# Text mining


## Notebook Content
The idea in the lecture is summarized in the following examples: 

a. Express data as plain text. 

In [1]:
budget = "My airfare was 300.00. My hotel cost 200.00 for one night. My food cost 100.00."
budget

'My airfare was 300.00. My hotel cost 200.00 for one night. My food cost 100.00.'

b. Split into words. `strip` removes an unwanted \n.  

In [2]:
words = budget.strip().split(' ')  # remove \n from line
words

['My',
 'airfare',
 'was',
 '300.00.',
 'My',
 'hotel',
 'cost',
 '200.00',
 'for',
 'one',
 'night.',
 'My',
 'food',
 'cost',
 '100.00.']

c. Mine numbers out of the text

In [3]:
costs = []
for w in words: 
    try: 
        number = float(w)
        costs.append(number)
    except Exception as e: 
        print(e)
costs

could not convert string to float: 'My'
could not convert string to float: 'airfare'
could not convert string to float: 'was'
could not convert string to float: '300.00.'
could not convert string to float: 'My'
could not convert string to float: 'hotel'
could not convert string to float: 'cost'
could not convert string to float: 'for'
could not convert string to float: 'one'
could not convert string to float: 'night.'
could not convert string to float: 'My'
could not convert string to float: 'food'
could not convert string to float: 'cost'
could not convert string to float: '100.00.'


[200.0]

1. **What's wrong with this? What does it miss?** 

___Your answer:___

Let's try again:

In [4]:
costs = []
for w in words:
    if w.endswith('.'): 
        w = w[:-1]
    try: 
        number = float(w)
        costs.append(number)
    except Exception as e: 
        print(e)
costs

could not convert string to float: 'My'
could not convert string to float: 'airfare'
could not convert string to float: 'was'
could not convert string to float: 'My'
could not convert string to float: 'hotel'
could not convert string to float: 'cost'
could not convert string to float: 'for'
could not convert string to float: 'one'
could not convert string to float: 'night'
could not convert string to float: 'My'
could not convert string to float: 'food'
could not convert string to float: 'cost'


[300.0, 200.0, 100.0]

That's better. 

2. **What does w[:-1] actually do?** Look it up if necessary. 

___Your answer:___

d. Sum up the numbers. 

In [5]:
total = 0
for c in costs: 
    total += c
total   

600.0

# A challenge problem
How to associate numbers with their meaning. 

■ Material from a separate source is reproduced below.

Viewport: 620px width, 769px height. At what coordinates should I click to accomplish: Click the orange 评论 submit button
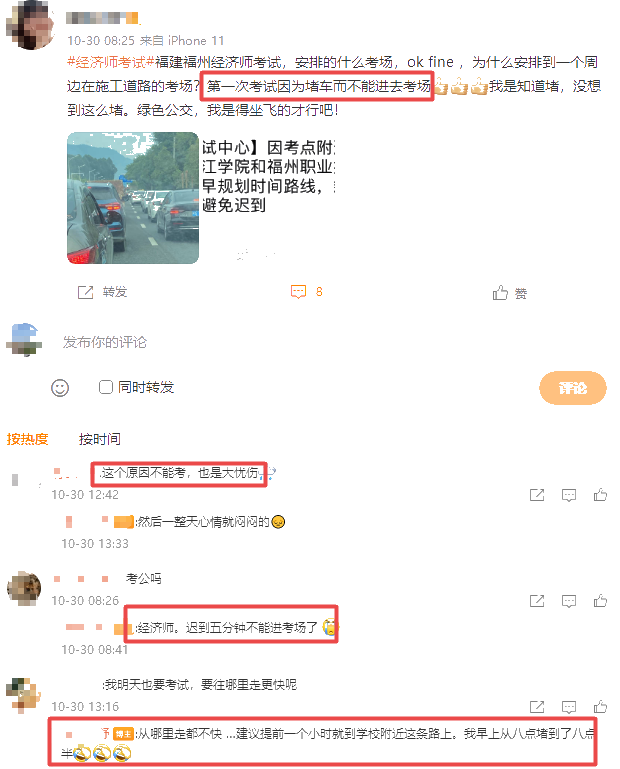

3. Stare at the text. **Where is the word describing each cost in relationship to the cost?** 

___Your answer:___ From the cost, look backwards till we find the word "My," return the word after that.

4. Can you express that word in terms of the list `words`? **If the cost is words[n], where is the needed word in relation to the cost?**

___Your answer:___ (1) Walk through the list `words`, storing in variable `my_loc` where the word `My` occurs. `my_loc +1` gives us the locations of the description, arriving at the list `description = ['airfare', 'hotel', 'food']`.

5. Please use this to create a list of tuples describing each cost and its source. The output should be 
```
[('airfare', 300), ('hotel', 200), ('food', 100)]
```
___Your answer:___ (2) Use list comprehension to arrive at the answer, something like 
```
expenses = [(description[i], costs[i], ) for i in range(costs)]
```

In [None]:
{ write your answer here , put result into variable expenses }

expenses  # print the result

# Afterword: text mining and scraping
The basic activity of extracting data from text is actually quite evolved. We can study various tools that do much more than this primitive setup. Among other things, they can parse the grammar of text and use that to infer context.